The European Parliament in 2008 rejected a proposal from the commission which would have set out common rules for an EU-wide roll out of the technology. Back then, they equated the existing technology to a "virtual strip search."
"I intend to present to you in April a report on imaging technology and its use at EU airports. This report will address the questions raised in the EP resolution from 2008. We need to look at these questions seriously," Mr Kallas said.
He added that Europe should "make up its mind" if these concerns are better addressed at national or EU level.
"To my mind, an EU framework would be better.

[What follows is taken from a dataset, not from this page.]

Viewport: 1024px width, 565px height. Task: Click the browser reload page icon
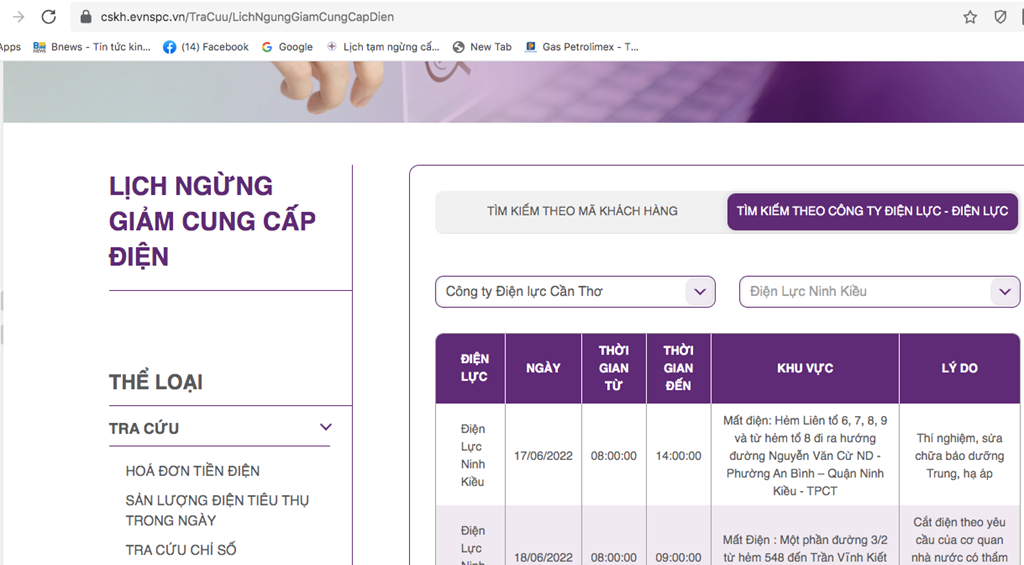(x=48, y=17)
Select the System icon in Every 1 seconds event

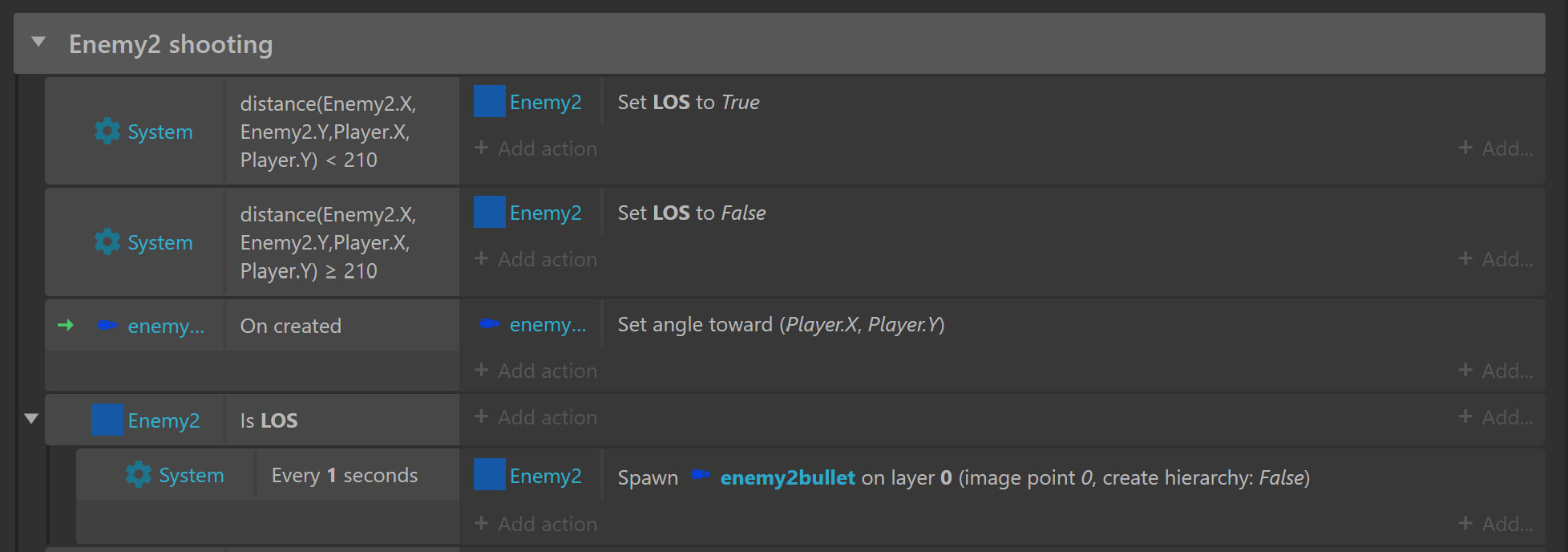pos(139,474)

I say this based on our experience of a common approach since 9/11 [the terrorist attacks on US soil in 2001], and with a view to the efficiency of the single market for aviation. An EU framework guarantees uniform standards, in relation both to security and to respect for individual rights," he argued.
The Estonian commissioner underlined, however, that body scanners are no ‘universal panacea' and that fighting terrorism needs several and co-ordinated measures – intelligence, profiling, search methods and international co-operation.
Meanwhile, in the UK, a popular Indian actor has accused London airport authorities of allowing scanned images to be reprinted and circulated. Bollywood star Shah Rukh Khan said he autographed his own revealing scan, after a female security staff printed it.
Heathrow officials strongly denied the allegations and said the story was completely made up. Last week, UK transport secretary Lord Adonis said that the images which are captured by body scanners "are immediately deleted after the passenger has gone through."